No es, la de consejero de Gobierno, una tarea bien pagada, ni siempre agradecida (¡las actas del Consejo quedan enterradas cincuenta años!), con dilución de los éxitos (así, en su día, con las reservas anticíclicas, cuando todo iba bien y el Banco obligaba a guardar y no a distribuir ganancias, para cuando las cosas se torcieran) y singularización de los fracasos (la pandemia financiera que puso patas arriba la economía). Las responsabilidades de los miembros no son diáfanas (actas cerradas, secreto en las deliberaciones del Consejo), y solo las declaraciones en medios o los artículos académicos de cada uno pueden ser, hoy, eximentes.

Renacionalizar la supervisión no puede ser el camino, por mucho que algunos piensen que podrían hacerlo mejor de lo que lo ha hecho el BCE

Desde la posición, hoy, de la retaguardia, interpreto —a riesgo de equivocarme— la tendencia a cierto rechazo de la regulación de Fráncfort —que tan bien ha hecho, creo yo, a la estabilidad bancaria española, saliendo del marasmo anterior— en favor de un retorno a la supervisión de cada Estado. Quizá este sea, en el fondo, el asunto que incomoda a los cuatro gobernadores que han dirigido la carta a la Comisaria europea de Servicios Financieros, Ahorros e Inversiones; la señora Maria Luís Albuquerque. Envían la misiva los gobernadores de Francia, España, Italia y Alemania. Rebajar los estándares regulatorios actuales, como parece que pregona la carta, con la excusa de la simplificación y la igualación con las condiciones de los bancos de fuera de la Unión Europea, puede acabar siendo, de hecho, una forma más de desregulación. Flota, también, la idea de proteger cierta competencia bancaria transnacional, protección incomprensible para un oligopolio que vuelve a cifras récord de beneficios, con la excusa de alcanzar así una ‘estabilidad en el sistema financiero’.

El tono de la carta, que podría suscribir la misma patronal bancaria, tiene un tufillo de presión del supervisor hacia el legislador, que hecha públicamente abriría una trampa peligrosa. Renacionalizar la supervisión no puede ser el camino, por mucho que algunos piensen que podrían hacerlo mejor desde cada país, respecto a cómo lo hace ahora el Banco Central Europeo. Lo digo desde el conocimiento de los peligros de actuar desde supuestos intereses nacionales y hacer, por ejemplo, caer un banco o una caja si conviene. Estos días vemos otro escándalo, a la vista de lo que pasó con parte de la banca andorrana. Recuerdo perfectamente cuando me llamó de urgencia el gobernador del Banco de España, Miguel Ángel Fernández Ordóñez, para comunicarme que en pocas horas intervendrían el Banco de Madrid.

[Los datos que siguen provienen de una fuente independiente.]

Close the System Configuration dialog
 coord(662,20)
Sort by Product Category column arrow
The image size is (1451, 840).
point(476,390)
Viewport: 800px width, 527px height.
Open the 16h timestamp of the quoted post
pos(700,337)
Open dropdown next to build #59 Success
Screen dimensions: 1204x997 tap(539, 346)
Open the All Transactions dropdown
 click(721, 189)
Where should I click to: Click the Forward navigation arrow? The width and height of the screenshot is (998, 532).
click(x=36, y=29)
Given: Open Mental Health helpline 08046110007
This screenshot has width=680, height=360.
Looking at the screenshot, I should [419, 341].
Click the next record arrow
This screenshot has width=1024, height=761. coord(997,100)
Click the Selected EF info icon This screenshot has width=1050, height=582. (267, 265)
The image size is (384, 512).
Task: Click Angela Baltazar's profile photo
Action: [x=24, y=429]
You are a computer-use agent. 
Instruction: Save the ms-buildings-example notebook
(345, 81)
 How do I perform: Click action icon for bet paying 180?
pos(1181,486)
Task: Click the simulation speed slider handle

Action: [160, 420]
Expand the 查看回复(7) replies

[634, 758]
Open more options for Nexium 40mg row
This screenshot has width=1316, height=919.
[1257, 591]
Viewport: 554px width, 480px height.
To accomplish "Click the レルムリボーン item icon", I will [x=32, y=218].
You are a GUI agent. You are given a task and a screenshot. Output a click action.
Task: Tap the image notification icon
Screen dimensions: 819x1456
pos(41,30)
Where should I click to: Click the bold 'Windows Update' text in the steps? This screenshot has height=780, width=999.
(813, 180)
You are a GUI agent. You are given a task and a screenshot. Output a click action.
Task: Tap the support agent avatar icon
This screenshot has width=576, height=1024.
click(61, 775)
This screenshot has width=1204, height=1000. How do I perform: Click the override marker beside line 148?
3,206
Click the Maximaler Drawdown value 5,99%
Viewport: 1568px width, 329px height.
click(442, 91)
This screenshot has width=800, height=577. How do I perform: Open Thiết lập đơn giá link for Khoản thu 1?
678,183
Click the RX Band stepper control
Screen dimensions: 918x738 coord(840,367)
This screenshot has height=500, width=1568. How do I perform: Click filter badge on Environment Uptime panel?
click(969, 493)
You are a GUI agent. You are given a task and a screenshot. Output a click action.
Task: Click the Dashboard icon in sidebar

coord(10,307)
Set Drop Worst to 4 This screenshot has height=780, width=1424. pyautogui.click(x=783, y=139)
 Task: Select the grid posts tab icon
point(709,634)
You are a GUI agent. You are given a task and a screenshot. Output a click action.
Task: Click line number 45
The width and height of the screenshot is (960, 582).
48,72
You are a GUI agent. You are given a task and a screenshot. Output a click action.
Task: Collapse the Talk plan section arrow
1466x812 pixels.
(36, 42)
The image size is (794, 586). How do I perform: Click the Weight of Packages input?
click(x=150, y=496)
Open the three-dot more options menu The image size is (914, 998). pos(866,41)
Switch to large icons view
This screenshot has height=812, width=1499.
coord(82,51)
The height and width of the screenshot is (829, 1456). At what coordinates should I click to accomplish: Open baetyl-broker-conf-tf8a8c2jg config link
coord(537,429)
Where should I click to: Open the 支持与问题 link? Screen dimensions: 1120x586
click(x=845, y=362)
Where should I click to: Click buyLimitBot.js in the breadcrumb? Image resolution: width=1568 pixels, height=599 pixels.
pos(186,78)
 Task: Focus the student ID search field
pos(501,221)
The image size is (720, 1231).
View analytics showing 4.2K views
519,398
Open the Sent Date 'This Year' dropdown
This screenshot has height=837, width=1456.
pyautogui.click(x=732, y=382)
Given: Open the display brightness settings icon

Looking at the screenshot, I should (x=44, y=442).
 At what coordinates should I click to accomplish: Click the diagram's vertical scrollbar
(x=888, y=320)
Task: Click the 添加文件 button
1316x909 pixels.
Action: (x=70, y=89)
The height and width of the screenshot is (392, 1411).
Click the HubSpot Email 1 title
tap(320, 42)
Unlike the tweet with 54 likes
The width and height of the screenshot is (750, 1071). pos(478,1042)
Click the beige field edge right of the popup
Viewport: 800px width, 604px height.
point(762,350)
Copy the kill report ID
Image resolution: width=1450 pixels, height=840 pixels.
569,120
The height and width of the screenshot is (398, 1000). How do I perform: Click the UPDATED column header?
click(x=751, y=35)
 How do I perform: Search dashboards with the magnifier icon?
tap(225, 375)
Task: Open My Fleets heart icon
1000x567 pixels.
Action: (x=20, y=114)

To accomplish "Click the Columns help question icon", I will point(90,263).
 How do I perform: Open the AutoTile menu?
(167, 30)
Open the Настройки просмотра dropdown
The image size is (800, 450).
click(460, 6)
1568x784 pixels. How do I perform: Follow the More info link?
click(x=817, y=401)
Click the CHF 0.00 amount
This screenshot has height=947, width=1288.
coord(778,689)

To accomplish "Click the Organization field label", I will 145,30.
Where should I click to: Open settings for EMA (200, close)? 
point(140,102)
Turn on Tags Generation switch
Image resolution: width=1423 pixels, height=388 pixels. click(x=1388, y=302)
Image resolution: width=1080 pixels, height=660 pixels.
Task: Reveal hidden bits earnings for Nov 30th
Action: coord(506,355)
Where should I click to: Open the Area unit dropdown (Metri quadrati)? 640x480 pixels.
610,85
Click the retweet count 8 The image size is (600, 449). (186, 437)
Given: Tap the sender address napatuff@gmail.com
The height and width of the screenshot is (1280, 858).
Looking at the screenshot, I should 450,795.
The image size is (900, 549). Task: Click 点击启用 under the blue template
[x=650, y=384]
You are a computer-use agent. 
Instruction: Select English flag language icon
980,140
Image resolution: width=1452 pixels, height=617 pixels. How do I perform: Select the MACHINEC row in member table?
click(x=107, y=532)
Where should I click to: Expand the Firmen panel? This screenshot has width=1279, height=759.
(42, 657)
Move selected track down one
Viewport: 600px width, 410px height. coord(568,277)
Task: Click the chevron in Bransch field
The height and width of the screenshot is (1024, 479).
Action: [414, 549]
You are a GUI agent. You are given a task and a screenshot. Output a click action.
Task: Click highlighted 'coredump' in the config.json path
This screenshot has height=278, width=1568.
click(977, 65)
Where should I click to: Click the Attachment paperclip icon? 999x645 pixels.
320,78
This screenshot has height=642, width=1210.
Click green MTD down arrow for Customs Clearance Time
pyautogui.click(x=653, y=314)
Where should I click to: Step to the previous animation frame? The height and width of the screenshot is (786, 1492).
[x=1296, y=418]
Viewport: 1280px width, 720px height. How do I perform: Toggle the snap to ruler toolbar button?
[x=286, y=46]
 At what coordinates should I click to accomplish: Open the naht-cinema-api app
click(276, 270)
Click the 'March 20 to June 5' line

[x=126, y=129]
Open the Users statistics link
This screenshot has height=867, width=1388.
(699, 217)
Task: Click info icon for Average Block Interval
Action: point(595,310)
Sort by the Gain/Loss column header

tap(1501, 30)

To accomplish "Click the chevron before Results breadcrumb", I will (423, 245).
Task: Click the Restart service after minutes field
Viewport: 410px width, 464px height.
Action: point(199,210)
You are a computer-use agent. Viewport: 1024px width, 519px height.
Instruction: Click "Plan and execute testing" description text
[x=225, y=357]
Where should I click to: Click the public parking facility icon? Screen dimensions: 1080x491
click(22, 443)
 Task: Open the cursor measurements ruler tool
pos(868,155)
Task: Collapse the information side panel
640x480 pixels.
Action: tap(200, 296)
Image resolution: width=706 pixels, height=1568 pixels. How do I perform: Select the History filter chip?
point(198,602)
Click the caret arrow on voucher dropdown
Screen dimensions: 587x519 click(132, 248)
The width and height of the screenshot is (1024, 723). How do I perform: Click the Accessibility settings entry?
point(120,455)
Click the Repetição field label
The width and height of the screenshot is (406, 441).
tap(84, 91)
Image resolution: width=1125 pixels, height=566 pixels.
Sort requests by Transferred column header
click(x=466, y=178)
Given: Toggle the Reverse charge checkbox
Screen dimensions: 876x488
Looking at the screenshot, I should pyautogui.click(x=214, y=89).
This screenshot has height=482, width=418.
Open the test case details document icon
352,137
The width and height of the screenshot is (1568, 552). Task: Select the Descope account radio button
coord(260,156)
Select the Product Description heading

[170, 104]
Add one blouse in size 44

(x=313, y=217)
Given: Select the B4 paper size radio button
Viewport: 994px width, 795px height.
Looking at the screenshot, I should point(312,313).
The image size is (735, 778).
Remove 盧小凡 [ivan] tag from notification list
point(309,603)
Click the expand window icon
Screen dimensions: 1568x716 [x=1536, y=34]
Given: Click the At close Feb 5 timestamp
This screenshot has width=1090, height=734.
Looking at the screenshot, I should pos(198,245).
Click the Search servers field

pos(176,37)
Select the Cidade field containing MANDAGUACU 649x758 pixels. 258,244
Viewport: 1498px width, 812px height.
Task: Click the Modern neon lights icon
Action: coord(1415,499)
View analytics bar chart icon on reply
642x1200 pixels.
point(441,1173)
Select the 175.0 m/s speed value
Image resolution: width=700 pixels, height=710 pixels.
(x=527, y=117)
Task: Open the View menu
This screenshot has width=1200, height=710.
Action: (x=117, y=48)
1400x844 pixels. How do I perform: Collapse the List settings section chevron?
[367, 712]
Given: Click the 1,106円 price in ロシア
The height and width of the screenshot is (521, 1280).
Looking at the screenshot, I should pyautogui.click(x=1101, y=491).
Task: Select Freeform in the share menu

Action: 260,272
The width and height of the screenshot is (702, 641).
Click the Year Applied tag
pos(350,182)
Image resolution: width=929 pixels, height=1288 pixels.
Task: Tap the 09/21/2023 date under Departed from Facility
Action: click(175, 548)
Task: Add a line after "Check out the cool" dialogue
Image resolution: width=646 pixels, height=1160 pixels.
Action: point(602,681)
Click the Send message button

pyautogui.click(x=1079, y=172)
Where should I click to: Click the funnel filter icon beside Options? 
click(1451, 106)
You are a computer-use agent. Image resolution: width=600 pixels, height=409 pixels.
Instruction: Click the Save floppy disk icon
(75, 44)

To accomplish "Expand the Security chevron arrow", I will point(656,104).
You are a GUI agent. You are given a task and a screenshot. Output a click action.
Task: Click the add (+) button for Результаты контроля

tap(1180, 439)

La notificación de aquella acción a los miembros del Consejo de Gobierno era obligatoria; yo estaba dando clases en la UPF y, contrariamente a lo habitual, me autorizó, en este caso, a hablar con los medios sobre la necesidad de la actuación, ya que venía de una agencia estadounidense —poca broma—, y se entendía que con la conformidad del SEPBLAC, la Unidad de Inteligencia Financiera de España, y autoridad supervisora en materia de prevención del blanqueo de capitales y de la financiación del terrorismo. La intervención acordada implicaba una salida masiva de depósitos y una liquidación rápida; en detrimento de una intervención alternativa de mayor duración, que parecía más razonable, para aclarar y analizar la viabilidad del banco y, en caso de no serlo, buscar una solución menos traumática.

Digo todo esto para poner de manifiesto el daño que pueden hacer los poderes gubernamentales, por muy patrióticos que sean, embaucando a los poderes públicos reguladores y haciendo confluir los intereses coyunturales de la oligarquía bancaria con los intereses políticos más primarios, contra la estabilidad de la economía. Y, hecho el desaguisado, todos ellos mirar hacia otro lado para eximirse de culpas.